Fungi comprise a wide range of microbial species, which may also be referred to as moulds or spores. Many of these are found in the environment and in the air, and can infiltrate the airways. Once established there, they may cause serious disorders by releasing toxins, and through physical obstruction with large growths. Fungal sinusitis is a discrete, serious condition in which timely and acute treatment, including surgery to remove growths, is often needed. There is evidence that allergic fungal rhinosinusitis is a condition distinct from chronic rhinosinusitis, and should be treated accordingly. This condition may be diagnosed by testing for fungi-specific immunoglobulins, and biopsies to assess the presence of fungal growth.
Fungal infection leads to the immune cell activity associated with chronic rhinosinusitis. Fungi may be eradicated with some classes of antibiotics, which may be administered orally, intravenously or topically.

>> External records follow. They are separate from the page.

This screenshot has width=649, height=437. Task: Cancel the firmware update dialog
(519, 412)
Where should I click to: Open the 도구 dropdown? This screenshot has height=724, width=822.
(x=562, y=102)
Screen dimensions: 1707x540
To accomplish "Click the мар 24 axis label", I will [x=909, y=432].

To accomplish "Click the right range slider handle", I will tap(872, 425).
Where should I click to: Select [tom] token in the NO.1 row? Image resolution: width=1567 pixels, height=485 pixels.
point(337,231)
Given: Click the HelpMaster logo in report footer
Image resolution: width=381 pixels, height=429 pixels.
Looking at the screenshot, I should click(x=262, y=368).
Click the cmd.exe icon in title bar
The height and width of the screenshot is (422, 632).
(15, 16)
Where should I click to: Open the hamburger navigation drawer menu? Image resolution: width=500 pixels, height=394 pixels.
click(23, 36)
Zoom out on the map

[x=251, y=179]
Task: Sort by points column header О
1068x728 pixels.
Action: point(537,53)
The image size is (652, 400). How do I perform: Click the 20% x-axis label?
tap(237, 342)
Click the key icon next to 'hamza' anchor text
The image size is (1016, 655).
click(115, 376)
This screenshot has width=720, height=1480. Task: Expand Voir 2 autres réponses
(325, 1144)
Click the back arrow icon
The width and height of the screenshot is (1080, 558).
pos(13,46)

There are few clinical trials testing their effect in chronic rhinosinusitis. A double-blind trial randomised 64 patients with chronic rhinosinusitis without polyps to an antifungal antibiotic, amphotericin B, or a placebo in a nasal irrigation treatment for four weeks. Scores of a rhinosinusitis outcome assessment tool were significantly lower in the amphotericin B group after two weeks compared to the placebo group, but not after four weeks. In addition, there were no significant differences in the endoscopic tests for bacteria or fungi between the groups. Another trial randomised 30 patients to an amphotericin B or placebo nasal spray after a surgery to treat polyps. The patients were assessed with computer tomography, which found a slight but not significant improvement in the antibiotic group compared to the placebo group at a twelve-month follow-up. There were no significant differences between groups in symptom or life quality scores.